Captain Aditya Tare feels this pressure on the youngsters will not hamper their progress, stating that in fact it would only motivate them to strive for excellence.

“These players, like the stalwarts before them, come from a city that embodies the never say die spirit,” said Tare on the sidelines of the event on Wednesday. “These players are not getting bogged down. The history only acts as a motivation,” he added.

Dominance likely to slip?

According to former India batsman and Mumbai Ranji captain Sanjay Manjrekar, the development of the game in other parts of the country is likely to challenge Mumbai’s stranglehold over the competition as it has in the past.

“Cricketing landscape has changed rapidly in the past few decades. Small town cricket improving greatly. The youngsters there nowadays have a single minded approach. The competition is much tougher nowadays which is a good thing for Indian cricket. Youngsters. Kids in Mumbai have lot many options and distractions.” Manjrekar said.

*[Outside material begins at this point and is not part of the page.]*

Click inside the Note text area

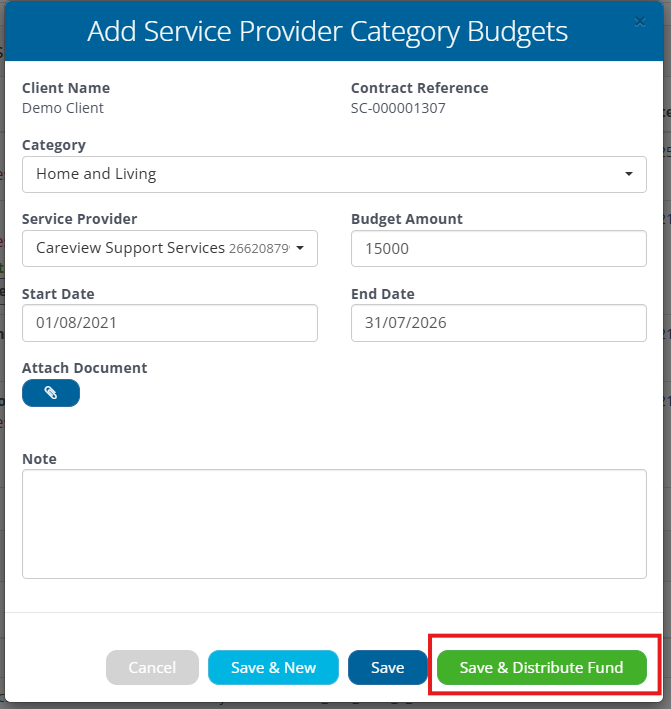(334, 523)
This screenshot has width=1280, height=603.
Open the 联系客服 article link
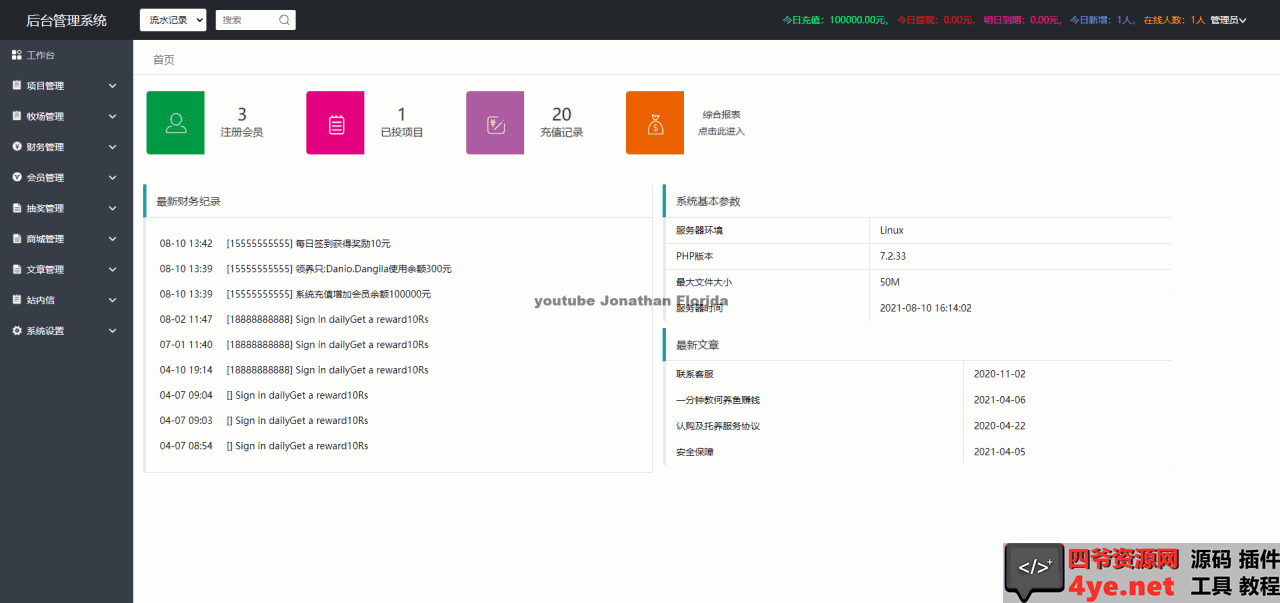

He, however, feels the new generation will usher in their own style of cricket.

“But, I don’t think the new generation is affected by this legacy. They are not burdened by such things. They challenge convention and have their own vision. They will go out and play their own style of cricket. So, I don’t think should be burdened by this type of legacy,” Manjrekar said.

Recent form has been quite positive. Mumbai has won five titles in the last ten years, a remarkable feat considering the high level of competition prevalent in the India’s domestic circuit.

The current side led by Tare is coming off a fine win over Odisha in their previous game, which incidentally was their first victory this season. In the three games that the team has played so far, performances of these youngsters, especially Prithvi have been eye-catching to say the least. Not only has he and his mates piled on the runs, but they have done so with some style.

In their second game of the season, India’s premier spinner in Tests, R Ashwin, was left wicket-less in the second innings.

This attitude will not easily die, feels former India and Mumbai batsman Vinod Kambli.

“All of Mumbai’s players know only one thing that is to perform,” Kambli said. “It is inherent in the mind of a cricketer from this city. They know what they are playing for. Performing is key and I am sure this team and the ones that will follow will continue performing at the highest of standards,” he added.